GENETIC-CONTROL OF ERYTHROCYTE VOLUME REGULATION - EFFECT OF A SINGLE-GENE (ROL) ON CATION METABOLISM

In laboratory mice we previously defined a gene, rol (resistance to osmotic lysis), based on its effect on erythrocyte osmotic fragility. Here we report a physiological characterization of rol gene action utilizing congenic strains developed for the purpose; these two strains have a common genetic background and differ only by the two alleles of rol, susceptible (rol(s)) or resistant (rol(r)). In comparison to rol(s/s) erythrocytes, rol(r/r) cells have a reduced mean cell volume, a higher mean corpuscular hemoglobin concentration and hemolytic volume, and respond differently to swelling induced by ion influx. Rol(r/r) erythrocytes also have reduced cell water and K, which are associated with a threefold higher activity of the Na-K-Cl cotransporter (measured as ouabain-resistant, bumetanide-sensitive Rb-86 influx) and 30% higher Na pump activity. Apart from differences in ion transport and water content, the content of 2,3-diphosphoglycerate (2,3-DPG) in rol(r/r) cells is 15% lower than in rol(s/s) ones. Analyses of membrane structural components revealed no rol-associated differences in their phospholipid or fatty acid content, nor were strain differences evident among the membrane and cytoskeletal proteins and their postranslational modifications (phosphorylation and fatty acylation).
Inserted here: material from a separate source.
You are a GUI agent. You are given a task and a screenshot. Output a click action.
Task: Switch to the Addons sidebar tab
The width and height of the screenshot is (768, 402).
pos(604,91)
Rol is not the structural gene for either the alpha- or the beta-chain of hemoglobin and has no effect on erythrocyte production or destruction. The concerted effect of rol variation on erythrocyte volume, water and cation content, cation cotransport, and 2,3-DPG levels is similar in many ways to the variation observed among individual humans for the same characteristics. These congenic mice differing at rol are likely to provide a simplified model to study the mechanism and pathophysiological consequences of such variation.